== Textabschnitt

Das 1999 verabschiedete Gesetz über den Baikalsee ist mangels Ausführungsbestimmungen immer noch nicht anwendbar, und der für den Baikalsee zuständige Ausschuss wurde im Jahr 2000 aufgelöst. Daher wird derzeit diskutiert, den Baikalsee auf die Rote Liste zu setzen.

Auch das Gebiet der Everglade-Sümpfe in Florida, USA ist durch industrielle und landwirtschaftliche Verschmutzung gefährdet: der Wasserspiegel sinkt, und die Artenvielfalt geht zurück.

Andere Kulturlandschaften sind ganz spezifischen Gefahren ausgesetzt, etwa die Reisterrassen auf der philippinischen Insel Luzon. Nachdem sie jahrhundertelang von Menschen bestellt wurden, sind sie, seit es rationellere landwirtschaftliche Produktionsmethoden gibt, dem Verfall überlassen.

Die Ausgrabungsstätte von Chan Chan in Peru wiederum ist durch die von El Niño bedingten Klimaveränderungen bedroht. Eine Gefährdung können auch einfach Neubauten darstellen. Das gilt für die Akropolis, die Altstadt von Wien und den Palast des Dalai Lama in Lhasa.

====

Aufgabe A | In welchem Jahr wurde laut dem Textabschnitt der für den Baikalsee zuständige Ausschuss aufgelöst?
Der Textabschnitt und die Einträge stammen aus unterschiedlichen Quellen.

== Datenzeilen

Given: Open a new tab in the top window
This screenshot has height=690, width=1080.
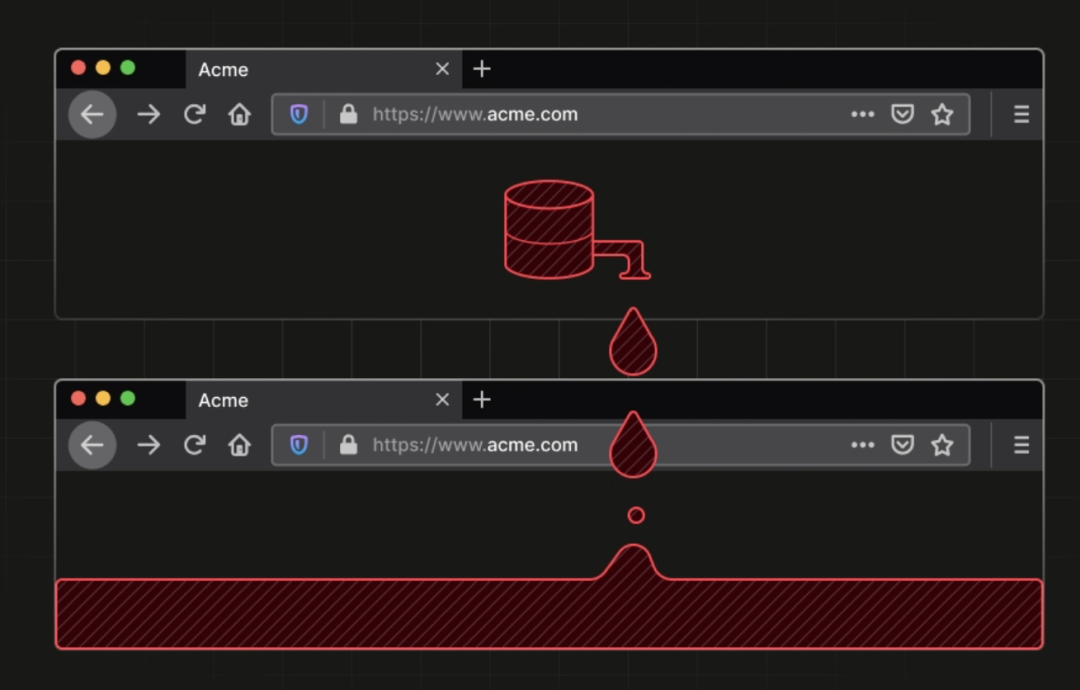Looking at the screenshot, I should tap(482, 69).
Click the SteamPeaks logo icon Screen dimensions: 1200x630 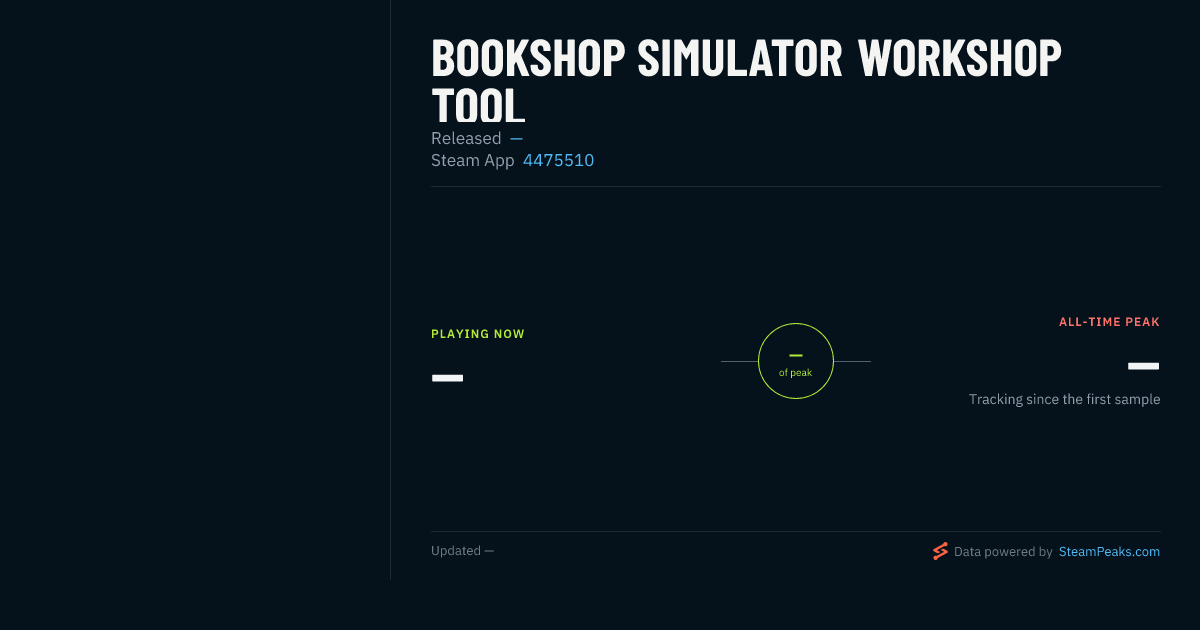pos(940,551)
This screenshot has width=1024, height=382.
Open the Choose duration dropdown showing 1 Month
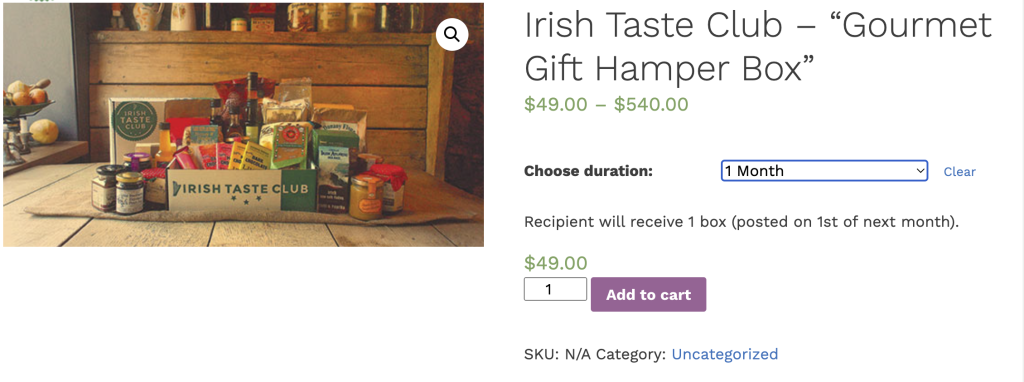pyautogui.click(x=824, y=171)
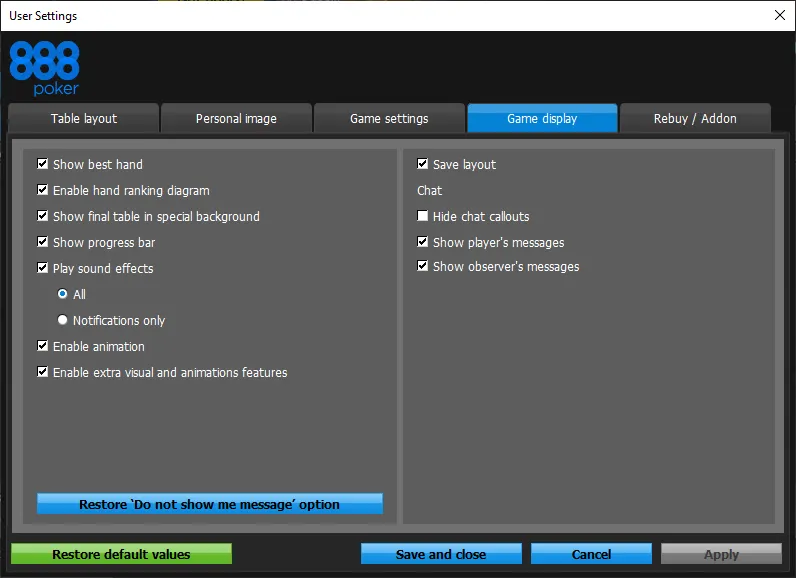
Task: Disable the Enable animation checkbox
Action: (43, 346)
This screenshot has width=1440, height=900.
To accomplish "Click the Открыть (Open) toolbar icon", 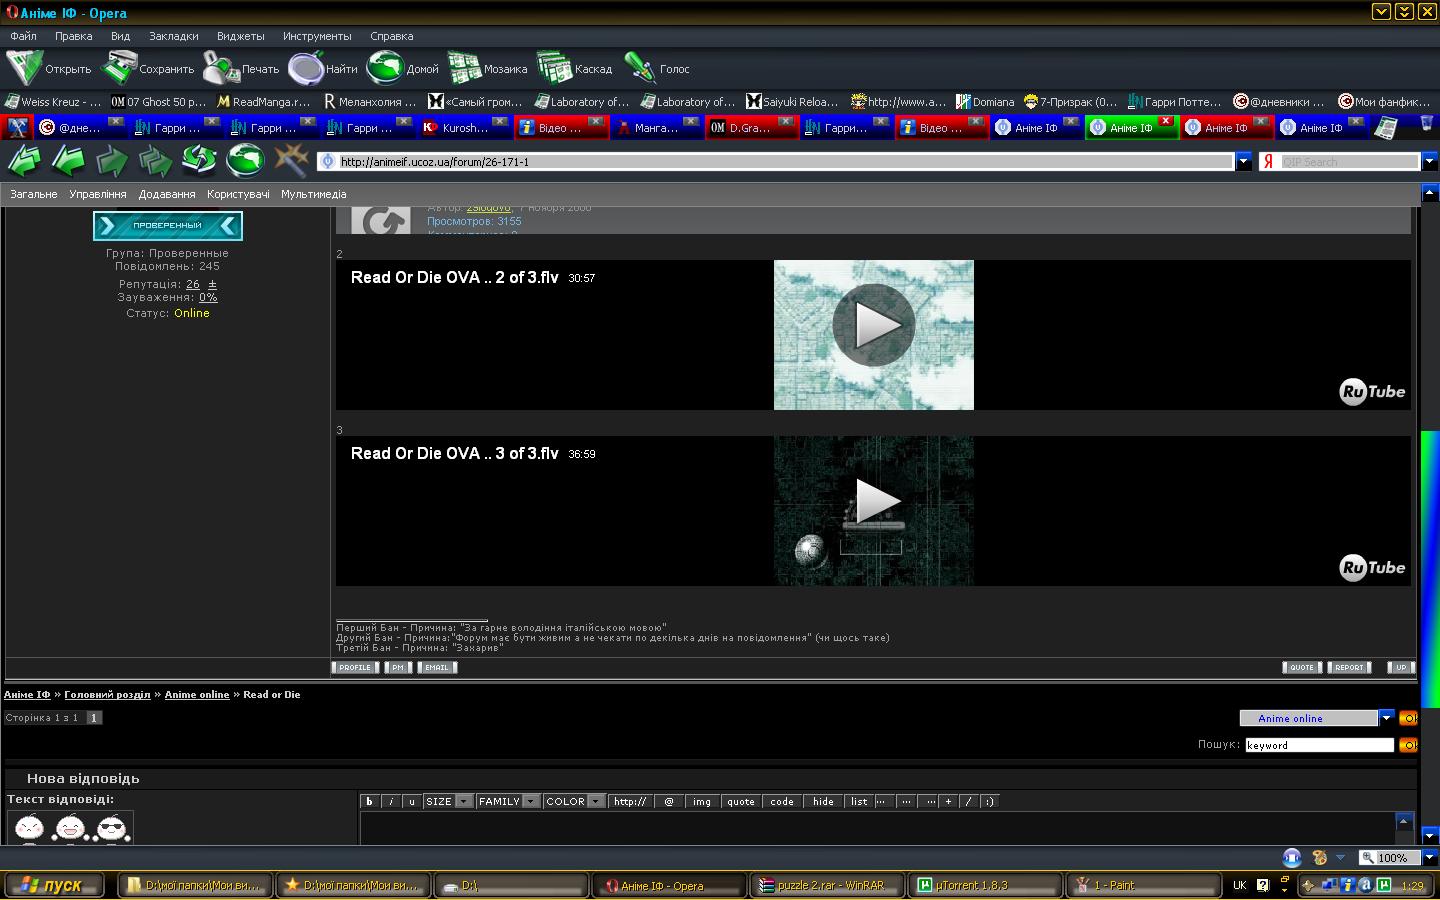I will 24,68.
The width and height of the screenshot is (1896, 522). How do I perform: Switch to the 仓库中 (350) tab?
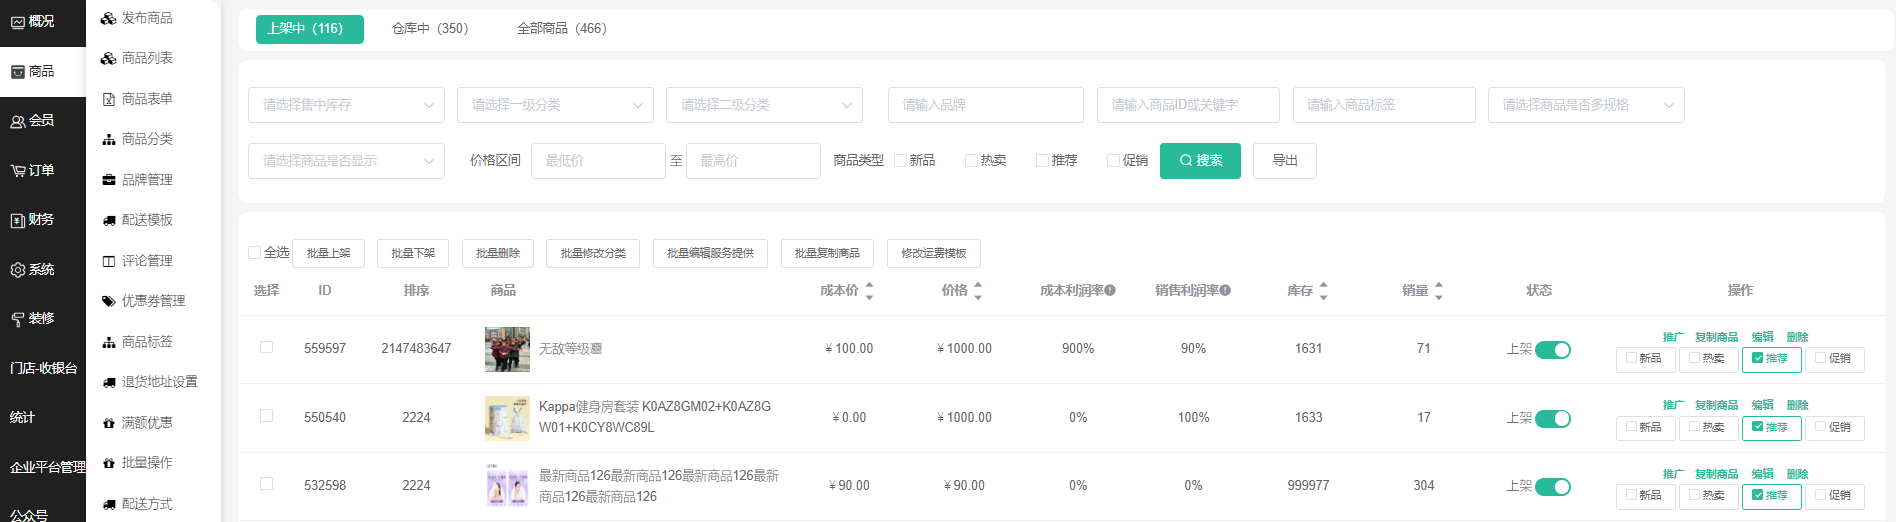pos(430,29)
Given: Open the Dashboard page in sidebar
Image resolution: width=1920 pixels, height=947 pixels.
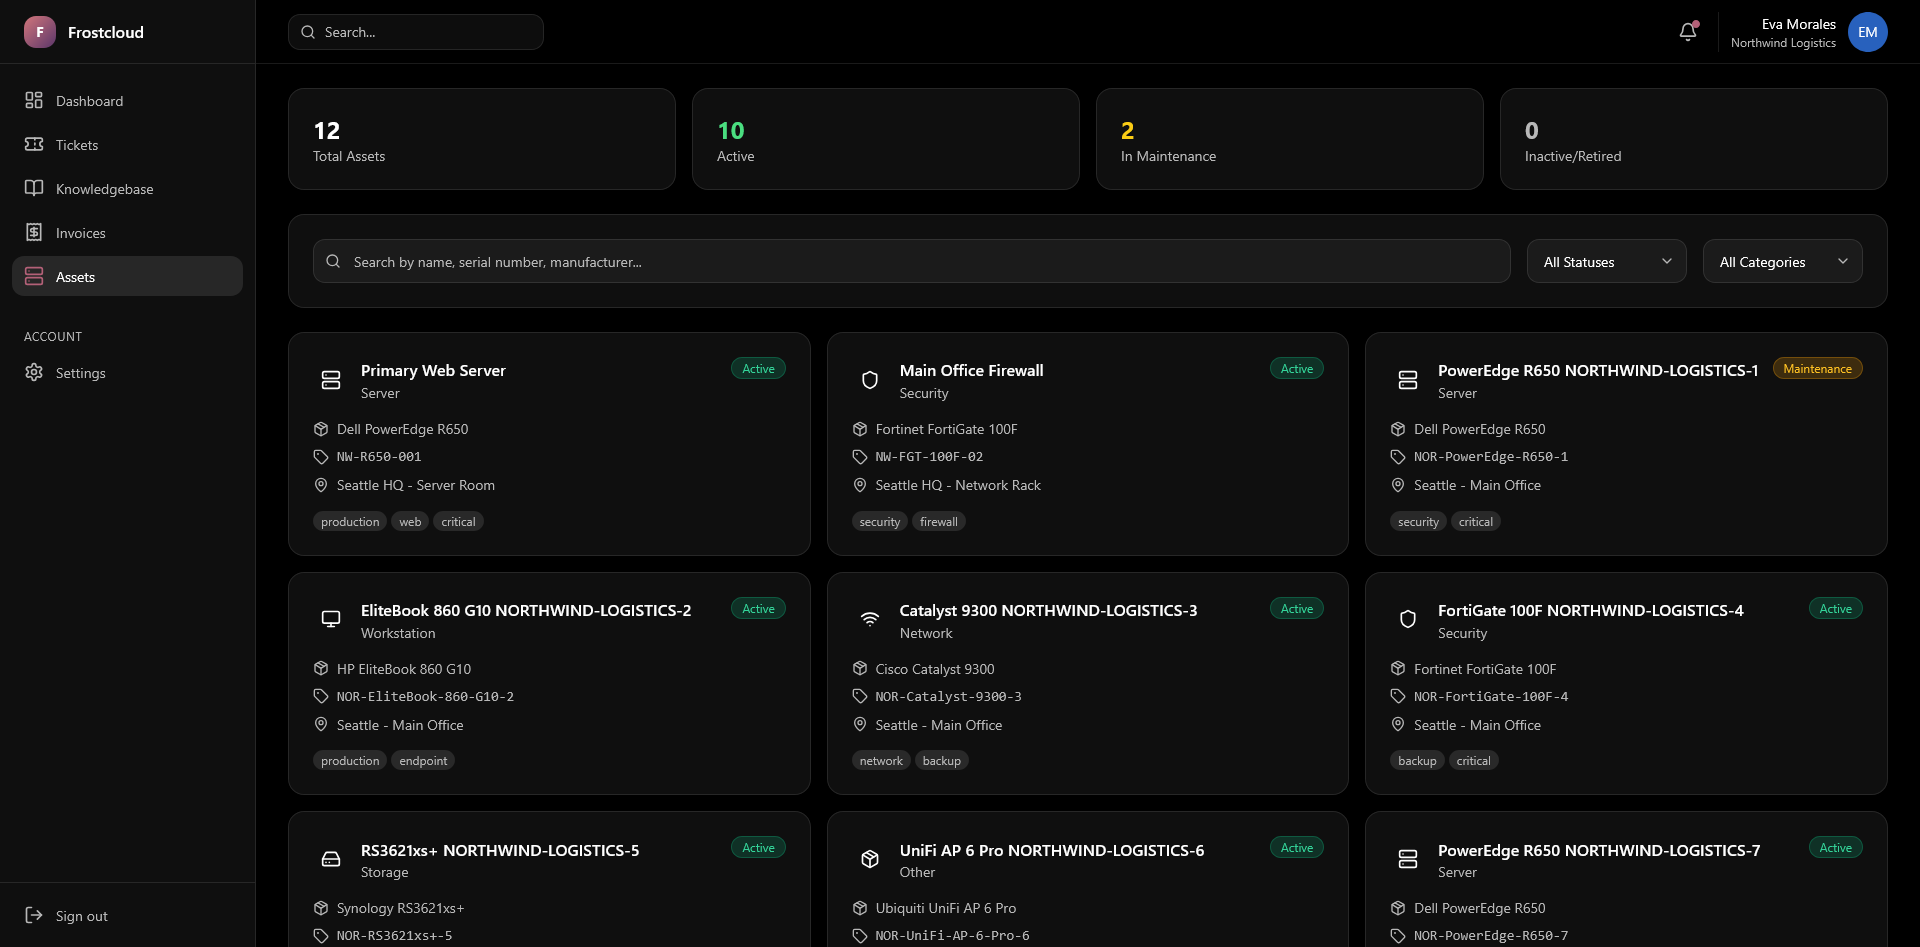Looking at the screenshot, I should click(x=89, y=101).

====

Aufgabe B | Gib den Teil der Einträge wortgetreu wieder, der mit der Zeile beginnt, die „The width and“ enthält, und bis zum Ende der Einträge reicht. Lass die Bilder dabei weg.

Ergebnis A | Im Jahr 2000.

Ergebnis B |
The width and height of the screenshot is (1896, 522). How do I perform: Switch to the 仓库中 (350) tab?
pos(430,29)
Given: Open the Dashboard page in sidebar
Image resolution: width=1920 pixels, height=947 pixels.
Looking at the screenshot, I should click(x=89, y=101).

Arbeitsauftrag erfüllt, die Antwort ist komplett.